Corte Suprema de Justicia          

    

CORTE  SUPREMA DE JUSTICIA  

SALA  DE CASACIÓN CIVIL  

FERNANDO  GIRALDO GUTIÉRREZ  

Magistrado  ponente  

STC802-2015  

Radicación  n.º 15001-22-13-000-2014-00498-01  

(Aprobado  en sesión de cuatro de febrero de dos mil quince)  

Bogotá D. C., cinco (5)  de febrero de dos mil quince (2015).  

Decide  la Corte la impugnación interpuesta respecto del fallo de 19  de diciembre de 2014, proferido por la Sala Civil-Familia del  Tribunal Superior del Distrito Judicial de Tunja, que negó la  tutela de Víctor Alejandro Vargas Cuevas, quien actúa  en nombre propio y en el de su hija menor de edad, frente a la  Fiscalía General de la Nación; siendo vinculados la  Dirección Seccional de Boyacá, las Subdirecciones de  Apoyo a la Gestión y de Seguridad y Convivencia de esa entidad  y la Contraloría General de la República.  

I.-  ANTECEDENTES  

1.-  Obrando directamente, el promotor sostiene que le están siendo  conculcados los derechos al mínimo vital, igualdad, trabajo y  de «negociación  y huelga».  
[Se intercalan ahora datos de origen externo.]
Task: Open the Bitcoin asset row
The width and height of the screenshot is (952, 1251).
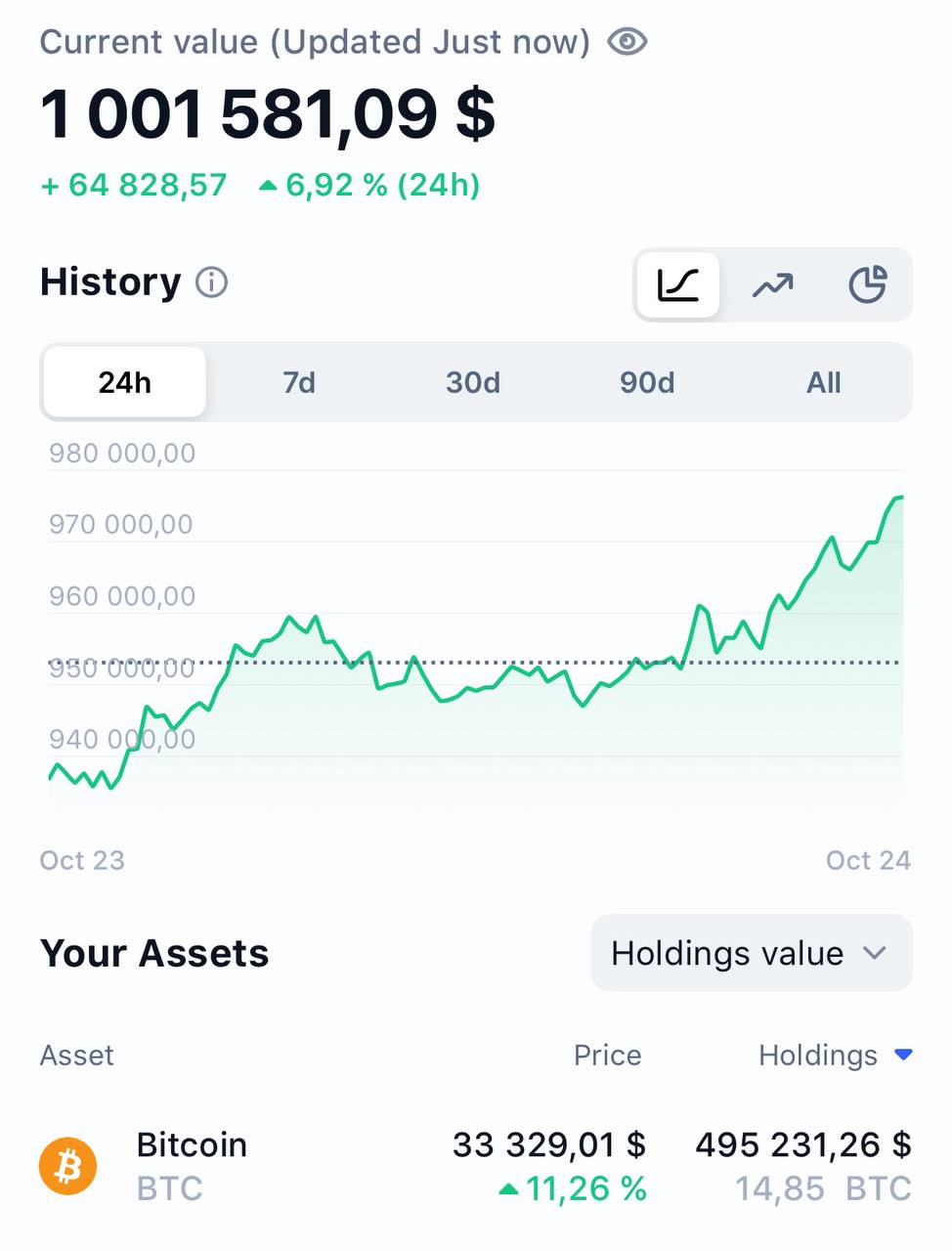Action: click(192, 1166)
2.-  Señala como contraria a sus garantías la negativa de la  demandada de cancelarle el salario del mes de noviembre con ocasión  del paro judicial.  

3.-  Sustenta el libelo en los supuestos fácticos que pasan a  resumirse (folios 1 a 4):  

3.1.- Que su cargo de Asistente  de Fiscal I fue trasladado de Casanare a Boyacá «por  situaciones del servicio» (septiembre   de 2014); época para la cual afrontaba una difícil  situación económica, ya que debía cubrir gastos  de arrendamiento, alimentación, servicios públicos,  estudio, alimentación y salud, aunado a que debía  viajar constantemente entre Paz de Ariporo y Chiquinquirá  donde vivía su familia.  
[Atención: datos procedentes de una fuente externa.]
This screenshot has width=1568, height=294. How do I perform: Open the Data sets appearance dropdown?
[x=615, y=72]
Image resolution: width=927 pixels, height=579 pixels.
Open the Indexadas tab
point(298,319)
3.2.- Que la Fiscalía  General de la Nación y la Dirección Seccional de Boyacá  decidieron no pagarle el salario del mes de noviembre como una medida  para reprimir el paro judicial «y  amenaza con no pago futuro de otros salarios y prestaciones»,  afectando con ello su mínimo vital, poniendo en riesgo la  satisfacción de las necesidades básicas de sus hijas.  
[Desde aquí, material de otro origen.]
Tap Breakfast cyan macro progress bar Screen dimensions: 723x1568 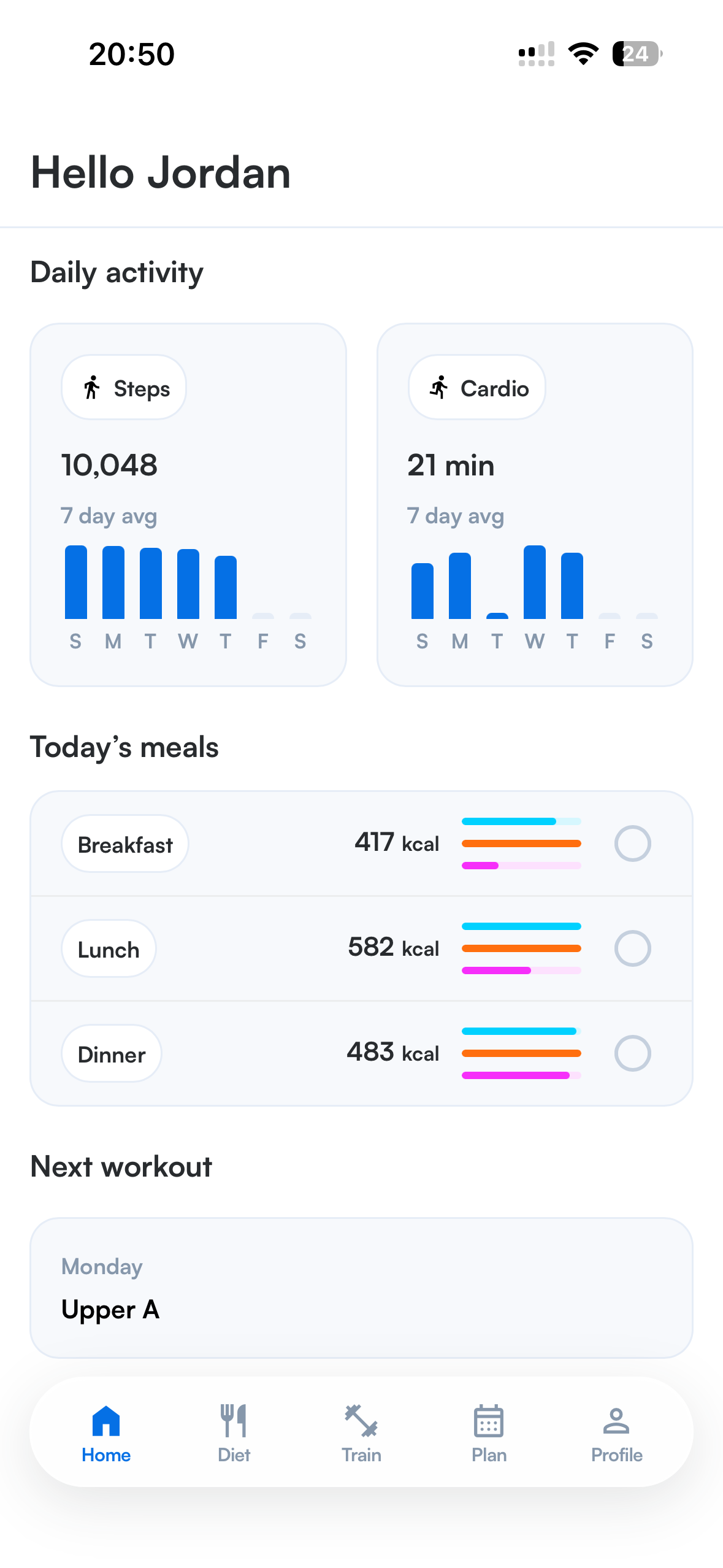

3.3.- Que el Gobierno no ha  atendido el llamado para encontrar una solución a la  problemática que originó el cese de actividades.  

3.4.- Que asiste todos los días  al edificio donde trabaja pero no le han permitido el acceso; no  obstante, permanece en el primer piso durante todo el horario legal.  

3.5.- Que en octubre de este  año fundó, junto con otros compañeros, el  sindicato Unisercti y por ello la actuación de las convocadas  es un «atropello»  a su derecho de huelga y asociación establecidas por la OIT.  

3.6.- Que la retención  indebida de los sueldos no es general sino, se aplica sólo  frente a algunos servidores públicos, sin motivación  alguna.  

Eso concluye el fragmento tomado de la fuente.